Le Capitaine ne semblait pas inquiet : le grain allait passer.
Lui-même, son second et l’adjoint, se partageaient les veilles de la nuit.
Hors, cette nuit-là, au deuxième quart, monsieur Gilling était celui qui veillait. Soudain, tout l’équipage s’éveilla brutalement du fait de ses mugissements.
Nous nous ruâmes sur le pont.
Andrew très pâle, tordait son corps dans tous les sens, il hurlait des choses incompréhensibles.
Bob Volkert et Martens Arian le cramponnaient sur le pont. Le Second tentait de lui faire absorber de l’alcool. Le Capitaine tendu observait la scène.
L’adjoint Gilling finit par se calmer et reprendre des couleurs. Il revenait à lui. Il ne sut expliquer ce qui lui était arrivé. Il fut relevé de son quart et remplacé par le Capitaine.

Troublé, l’équipage retourna dans le bâtiment sur le pont principal.

Ce que je ne savais pas…
La distance n'était rien pour cette âme en peine. Elle cherchait quelqu’un à travers qui elle pourrait exprimer ses besoins. De tels hommes sont rares en mer. Mais sur un petit voilier, un homme brillait comme un phare. L’âme en peine le rejoignit.

Mardi 12 novembre

Monsieur Gilling se comportait normalement, mais le regard des matelots étaient soupçonneux. La folie pouvait gagner n’importe qui en mer et une anomalie annonçait peut-être une catastrophe à venir. Le second parlait pour son lieutenant, en disant que l’incident était clos et que monsieur Gilling était parfaitement remis.

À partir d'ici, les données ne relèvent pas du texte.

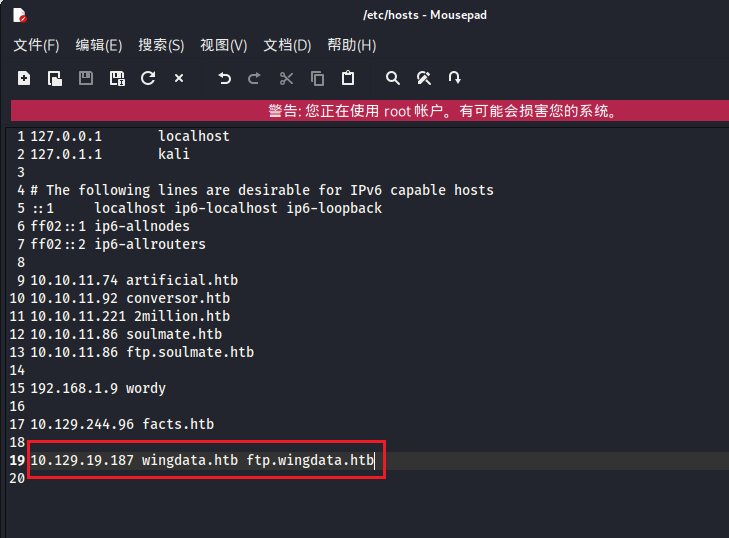Expand the 文档(D) menu
This screenshot has width=729, height=538.
tap(287, 45)
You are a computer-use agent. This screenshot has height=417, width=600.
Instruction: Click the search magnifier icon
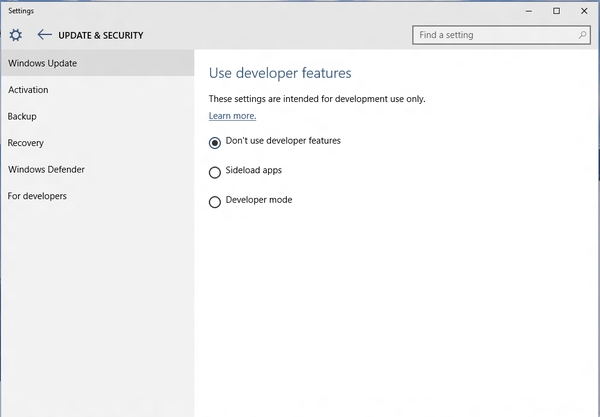coord(583,35)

Exceptionnellement, la femme du Capitaine Briggs prit part à la prière du soir. La lumière de son âme comme celle d'une mère aimante apaisait nos cœurs de marins.
Sarah Briggs récita une invocation de protection :
« Sainte Mère de Jésus, mon ange gardien, Sainte Monique et Saint Joseph, je vous prie humblement de nous protéger durant cette nuit, cette traversée et au cours de notre vie toute entière, spécialement à l’heure de ma mort. Ainsi soit-il. »

Mercredi 13 novembre

Le temps se maintenait, moins gros. La routine du bateau commençait à émousser les résistances de mes camarades qui se laissaient aller à des plaisanteries douteuses sur mon teint de jeune fille et ma démarche dansante. Il est vrai qu'au milieu de tous mes fringants et musculeux compagnons, j’avais l’allure d’une donzelle. Seul le maître coq était moins étoffé que moi, mais en cuisine, on a le droit d’être un peu frêle.